The R6xx range looks like it's going to scale the other way, comparing the extreme high-end 512-bit bus scaled down to RV630. e.g. I'm thinking RV630 has 1/4 the pipeline capability, but 1/5 the bandwidth. Against that, R6xx should be, if the patent documents are to be believed, more bandwidth-efficient.
It's a shame we don't have any, rumoured, handy pipeline configuration nomenclature to argue over, e.g. 16-2-20-4 ...
I suppose if we're expecting R600 to be more than 2x faster than R580, then RV630 should be ~2x faster than RV530, i.e. in RV560 territory. Maybe with more bandwidth, say ~29GB/s.
Jawed
I agree with that whole-heartedly, and glad once again you can put it into a nice quote-bite.
128*2000/8 = 32GB/s
Which adds up. Fast GDDR3 or slow GDDR4, sounds right. 2000mhz is just a guess, it could be slightly higher or lower.
32GB/s is 20% of 160GB/s, which is a R600 at 2500mhz, which again, sounds like a reasonable assumption to make.

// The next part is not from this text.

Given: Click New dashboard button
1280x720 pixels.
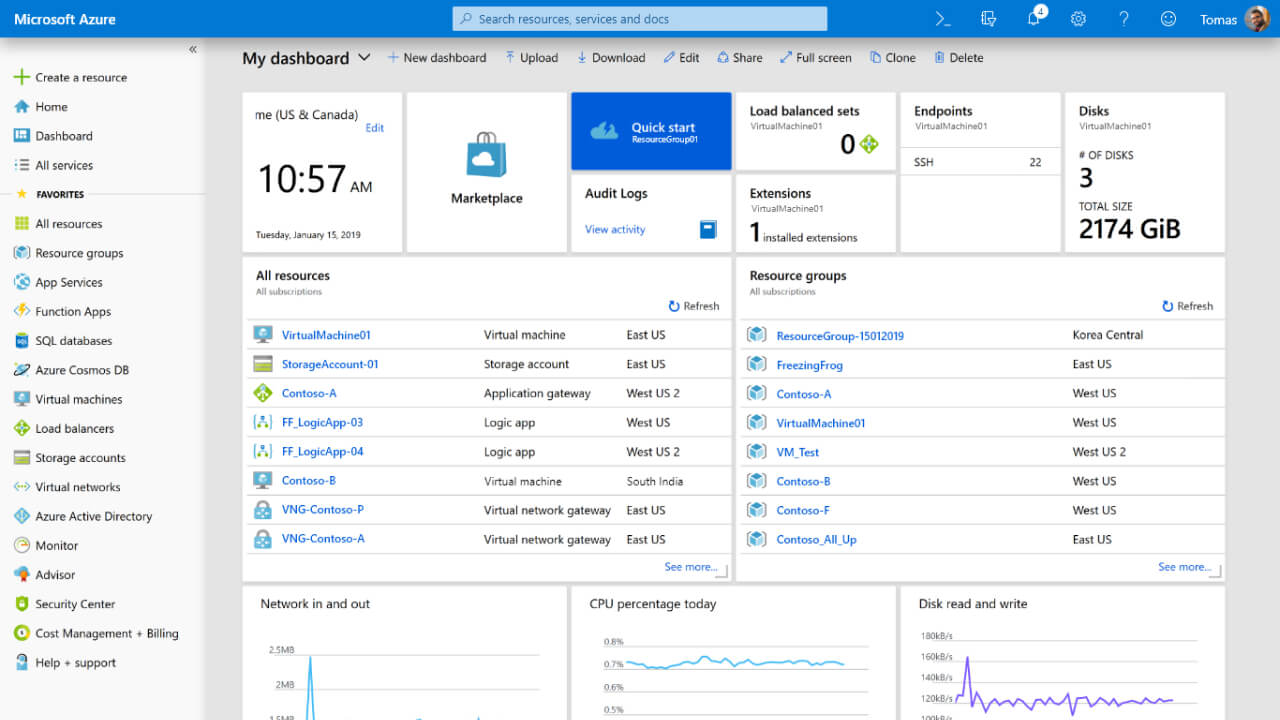Looking at the screenshot, I should pyautogui.click(x=437, y=58).
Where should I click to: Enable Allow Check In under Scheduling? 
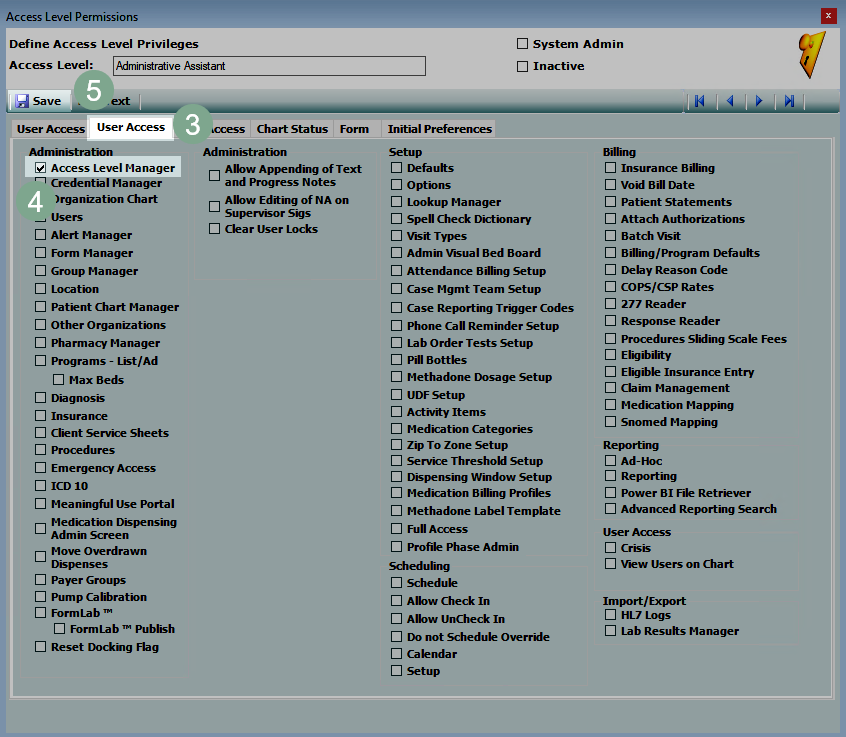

Again, it could be slightly higher or lower, depending on if it uses 2200mhz, 2400mhz, or 2800mhz GDDR4. At any rate, ~20% bw sounds about right to me. I'll guess R600 uses 2400mhz GDDR4, and 153.6GB/s. 32GB/s is ~21% of that. Good call Jawed
I too wish we had the ol' 16-1-1-1, 4-1-1-1, 4-1-3-2, and 16-1-3-1 hints of yore...That was oh, so much fun.